__Verilen görev 1__.
Ankara yazısında "BİR ANKARA HİKAYESİ" ifadesinden başlayıp "naif görüntüsünü koruyor." ifadesi de dahil olmak üzere olan bölümü olduğu gibi yineleyin.
__Verilen görev 2__.
Ankara yazısında açıkça semt olarak anılan yerlerin hepsini sıralayın.

BİR ANKARA HİKAYESİ


Geçtiğimiz haftalarda Ankara’daydım. Yıllar önce bu şehre geldiğimde devasa gri binalar, devasa hastaneler, iliklerime kadar donduran soğuk  ve tüm bu iç titreten havasına rağmen sıcak, yardımsever,  sürekli hareket halinde, dinamik ve coşkulu bir şehir hayatı ve Ankara insanıyla karşılaşmıştım.
 Şimdiyse gri binaların yanında tıpkı İstanbul’daki gibi AVM sayısının arttığını, şehrin kalbi sayılan Kızılay Meydanı’na kocaman ama bence çok da estetik durmayan bir AVM yapıldığını gördüm. 
 
Pek çok semt, lüks konut inşası hızlıca yayıldığı için inşaat halinde. Örneğin Ağaoğlu’nun çok tartışılan İstanbul 1453 projesine karşılık burada da İncek Life isminde bir proje yürütülüyor. Yeni bina sayısı artsa da Çankaya, Küçükesat gibi semtler hala naif görüntüsünü koruyor.

İki gün içinde nerdeyse kısa bir Ankara turu yaptım diyebilirim. Şehre iner inmez ilk işim Anıtkabir’i ziyaret oluyor. Çok detayına girmiyorum zaten tüm ayrıntıları internette var ama olur da yolunuz Ankara’ya düşerse Anıtkabir’i görmeden dönmek  büyük kayıp olur..  
 
Anıtkabir’den sonra yolum Ulus’a düşüyor. Ulus yıllardır hep kötü anılan bir semtti. Karışık ve düzensiz görünümü yavaş yavaş düzeltmeye başlamışlar.
 
 
Niyetim eski Meclis binasından sonra Ankara Kalesi’ni görmek. Koyunpazarı Yokuşu’ndan yürüdükçe kilimciler, yüncüler, otantik eşya, takı, şal, bakır satan dükkanlar sıra sıra dizilmiş. Kapalıçarşı’da satılan keçe çanta, toka ve süs eşyalarının kaynağı buradaymış meğer..

 
Yokuşu tırmanırken hemen solda antika bir gramafon görmemle gözlerim ışıyor. İçerden gelen müzik fena değil. Meğer Gramafon Cafe’nin önündeymişim. Biraz oturup soluklanıyorum. Yokuş dediğime bakmayın, çok hafif dik.

 
Gramafon Cafe’nin biraz ilerisinde ‘kıtlama çay’ içebileceğimiz Erzurum çayı satan ‘Dadaşlar Kahvesi’ var. Minik hasır taburelerde ikram edilen çayın yanında kavanozla kıtlama şeker ve onu ağza gelecek büyüklükte kırmak için ufak pense geliyor. (Aman tamamını dişinizle kırmaya kalkmayın, soluğu dişçide alabilirsiniz.)

[Öğe konum kayıtları]
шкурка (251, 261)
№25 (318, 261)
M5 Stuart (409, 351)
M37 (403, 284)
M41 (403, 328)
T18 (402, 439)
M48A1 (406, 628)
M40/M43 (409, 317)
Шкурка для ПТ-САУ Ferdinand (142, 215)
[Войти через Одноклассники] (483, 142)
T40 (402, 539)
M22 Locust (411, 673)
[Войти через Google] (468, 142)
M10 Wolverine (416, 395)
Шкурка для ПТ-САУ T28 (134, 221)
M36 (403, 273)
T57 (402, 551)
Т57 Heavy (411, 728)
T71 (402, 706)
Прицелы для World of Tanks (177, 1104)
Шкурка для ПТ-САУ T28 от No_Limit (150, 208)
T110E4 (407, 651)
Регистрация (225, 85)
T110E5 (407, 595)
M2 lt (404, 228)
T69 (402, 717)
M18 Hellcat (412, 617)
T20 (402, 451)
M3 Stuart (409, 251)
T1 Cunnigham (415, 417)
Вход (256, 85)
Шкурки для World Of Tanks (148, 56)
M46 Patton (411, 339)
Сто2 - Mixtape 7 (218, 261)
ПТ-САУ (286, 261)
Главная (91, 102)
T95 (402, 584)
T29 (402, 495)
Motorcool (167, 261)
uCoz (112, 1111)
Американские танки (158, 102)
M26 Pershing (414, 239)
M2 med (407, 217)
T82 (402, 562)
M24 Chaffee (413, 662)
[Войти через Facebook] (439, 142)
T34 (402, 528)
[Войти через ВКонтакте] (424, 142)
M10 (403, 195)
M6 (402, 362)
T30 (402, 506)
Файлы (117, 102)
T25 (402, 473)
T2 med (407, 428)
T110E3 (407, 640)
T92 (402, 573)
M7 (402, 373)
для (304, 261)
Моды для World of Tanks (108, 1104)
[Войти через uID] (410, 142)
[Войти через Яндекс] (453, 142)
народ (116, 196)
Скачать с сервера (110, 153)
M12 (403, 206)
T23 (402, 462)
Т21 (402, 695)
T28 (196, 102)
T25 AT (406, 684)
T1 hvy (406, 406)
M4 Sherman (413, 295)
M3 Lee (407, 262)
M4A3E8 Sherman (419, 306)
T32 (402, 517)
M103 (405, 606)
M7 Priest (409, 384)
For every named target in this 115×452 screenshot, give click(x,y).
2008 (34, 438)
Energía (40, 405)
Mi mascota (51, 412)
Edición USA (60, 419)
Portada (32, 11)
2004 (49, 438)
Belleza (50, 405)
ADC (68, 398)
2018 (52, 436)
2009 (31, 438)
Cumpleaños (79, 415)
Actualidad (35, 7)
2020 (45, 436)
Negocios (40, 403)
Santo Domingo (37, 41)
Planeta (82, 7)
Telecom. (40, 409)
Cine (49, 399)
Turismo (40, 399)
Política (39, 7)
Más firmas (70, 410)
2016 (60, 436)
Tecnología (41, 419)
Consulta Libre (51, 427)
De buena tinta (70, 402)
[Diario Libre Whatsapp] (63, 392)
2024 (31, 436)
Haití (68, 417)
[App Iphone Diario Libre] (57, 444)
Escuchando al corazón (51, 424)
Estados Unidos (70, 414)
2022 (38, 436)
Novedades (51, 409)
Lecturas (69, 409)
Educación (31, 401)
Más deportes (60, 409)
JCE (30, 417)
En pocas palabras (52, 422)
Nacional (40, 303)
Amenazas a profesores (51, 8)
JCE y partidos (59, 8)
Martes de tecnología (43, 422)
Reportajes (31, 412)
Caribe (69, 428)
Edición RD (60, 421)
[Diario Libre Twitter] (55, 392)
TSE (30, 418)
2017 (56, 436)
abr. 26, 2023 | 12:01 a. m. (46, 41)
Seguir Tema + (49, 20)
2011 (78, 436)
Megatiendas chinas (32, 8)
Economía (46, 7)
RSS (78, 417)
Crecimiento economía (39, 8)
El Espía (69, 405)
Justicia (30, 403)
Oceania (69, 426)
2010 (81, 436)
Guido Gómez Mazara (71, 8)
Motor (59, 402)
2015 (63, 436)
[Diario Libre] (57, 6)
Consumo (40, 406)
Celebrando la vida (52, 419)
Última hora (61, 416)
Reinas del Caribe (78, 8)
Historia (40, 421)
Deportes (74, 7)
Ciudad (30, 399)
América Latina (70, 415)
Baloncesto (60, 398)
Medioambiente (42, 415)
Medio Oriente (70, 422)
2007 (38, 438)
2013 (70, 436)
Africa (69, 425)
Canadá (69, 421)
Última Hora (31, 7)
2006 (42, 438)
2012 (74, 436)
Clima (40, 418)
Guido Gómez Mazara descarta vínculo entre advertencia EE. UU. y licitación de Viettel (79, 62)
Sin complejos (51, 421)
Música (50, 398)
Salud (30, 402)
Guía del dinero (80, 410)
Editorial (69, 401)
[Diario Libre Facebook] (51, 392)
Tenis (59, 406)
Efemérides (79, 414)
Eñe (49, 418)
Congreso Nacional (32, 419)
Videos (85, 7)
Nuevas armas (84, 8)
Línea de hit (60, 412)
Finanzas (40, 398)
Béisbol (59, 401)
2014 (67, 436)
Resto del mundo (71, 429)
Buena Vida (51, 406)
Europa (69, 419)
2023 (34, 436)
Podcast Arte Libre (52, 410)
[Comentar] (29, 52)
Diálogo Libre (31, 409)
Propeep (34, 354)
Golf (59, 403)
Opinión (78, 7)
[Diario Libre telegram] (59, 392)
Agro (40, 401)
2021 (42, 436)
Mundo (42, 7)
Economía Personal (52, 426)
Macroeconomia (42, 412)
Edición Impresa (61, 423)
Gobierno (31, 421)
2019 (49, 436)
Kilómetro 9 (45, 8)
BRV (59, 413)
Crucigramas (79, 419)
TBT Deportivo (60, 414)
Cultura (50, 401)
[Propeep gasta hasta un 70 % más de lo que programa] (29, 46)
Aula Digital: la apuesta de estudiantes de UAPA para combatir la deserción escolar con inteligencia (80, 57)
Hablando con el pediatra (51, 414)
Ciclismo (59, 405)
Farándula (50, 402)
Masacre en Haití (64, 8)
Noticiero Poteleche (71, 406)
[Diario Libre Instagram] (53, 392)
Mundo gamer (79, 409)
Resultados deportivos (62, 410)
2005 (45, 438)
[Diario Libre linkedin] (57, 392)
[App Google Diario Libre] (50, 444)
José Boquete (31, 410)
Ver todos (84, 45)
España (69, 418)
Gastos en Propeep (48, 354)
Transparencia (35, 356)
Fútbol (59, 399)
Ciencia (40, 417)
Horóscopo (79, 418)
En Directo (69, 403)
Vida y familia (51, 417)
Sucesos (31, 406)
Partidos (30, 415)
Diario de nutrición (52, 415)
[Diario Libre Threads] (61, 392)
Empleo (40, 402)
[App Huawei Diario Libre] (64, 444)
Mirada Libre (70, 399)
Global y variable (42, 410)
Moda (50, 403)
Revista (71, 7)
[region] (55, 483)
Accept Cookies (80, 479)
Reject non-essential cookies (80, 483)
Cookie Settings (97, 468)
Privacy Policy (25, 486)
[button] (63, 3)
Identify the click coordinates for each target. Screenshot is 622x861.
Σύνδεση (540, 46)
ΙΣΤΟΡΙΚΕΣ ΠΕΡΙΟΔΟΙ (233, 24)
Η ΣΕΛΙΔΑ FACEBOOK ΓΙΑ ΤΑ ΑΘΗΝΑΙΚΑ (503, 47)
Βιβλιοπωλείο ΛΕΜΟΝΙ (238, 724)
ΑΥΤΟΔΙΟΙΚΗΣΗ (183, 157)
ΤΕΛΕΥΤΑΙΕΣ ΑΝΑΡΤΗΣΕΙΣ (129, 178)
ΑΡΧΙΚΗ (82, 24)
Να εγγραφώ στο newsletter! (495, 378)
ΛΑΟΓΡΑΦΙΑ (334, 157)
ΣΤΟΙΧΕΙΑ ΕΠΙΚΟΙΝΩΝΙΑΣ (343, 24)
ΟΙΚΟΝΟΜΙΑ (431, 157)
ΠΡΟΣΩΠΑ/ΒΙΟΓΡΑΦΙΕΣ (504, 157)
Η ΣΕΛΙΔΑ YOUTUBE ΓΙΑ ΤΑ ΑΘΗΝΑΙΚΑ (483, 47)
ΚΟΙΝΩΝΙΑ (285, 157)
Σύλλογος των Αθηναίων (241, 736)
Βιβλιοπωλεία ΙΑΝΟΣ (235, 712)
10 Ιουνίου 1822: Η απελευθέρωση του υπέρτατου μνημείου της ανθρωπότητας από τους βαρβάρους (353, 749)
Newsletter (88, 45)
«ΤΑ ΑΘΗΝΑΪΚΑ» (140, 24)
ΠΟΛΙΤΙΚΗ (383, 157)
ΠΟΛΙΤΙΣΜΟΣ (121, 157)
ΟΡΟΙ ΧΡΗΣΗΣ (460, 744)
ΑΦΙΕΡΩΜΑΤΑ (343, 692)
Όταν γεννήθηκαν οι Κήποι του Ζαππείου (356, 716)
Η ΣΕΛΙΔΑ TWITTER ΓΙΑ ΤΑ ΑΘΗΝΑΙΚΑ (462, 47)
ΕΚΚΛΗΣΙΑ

__Doğru sonuç 1__.
BİR ANKARA HİKAYESİ


Geçtiğimiz haftalarda Ankara’daydım. Yıllar önce bu şehre geldiğimde devasa gri binalar, devasa hastaneler, iliklerime kadar donduran soğuk  ve tüm bu iç titreten havasına rağmen sıcak, yardımsever,  sürekli hareket halinde, dinamik ve coşkulu bir şehir hayatı ve Ankara insanıyla karşılaşmıştım.
 Şimdiyse gri binaların yanında tıpkı İstanbul’daki gibi AVM sayısının arttığını, şehrin kalbi sayılan Kızılay Meydanı’na kocaman ama bence çok da estetik durmayan bir AVM yapıldığını gördüm. 
 
Pek çok semt, lüks konut inşası hızlıca yayıldığı için inşaat halinde. Örneğin Ağaoğlu’nun çok tartışılan İstanbul 1453 projesine karşılık burada da İncek Life isminde bir proje yürütülüyor. Yeni bina sayısı artsa da Çankaya, Küçükesat gibi semtler hala naif görüntüsünü koruyor.

__Doğru sonuç 2__.
Çankaya, Küçükesat, Ulus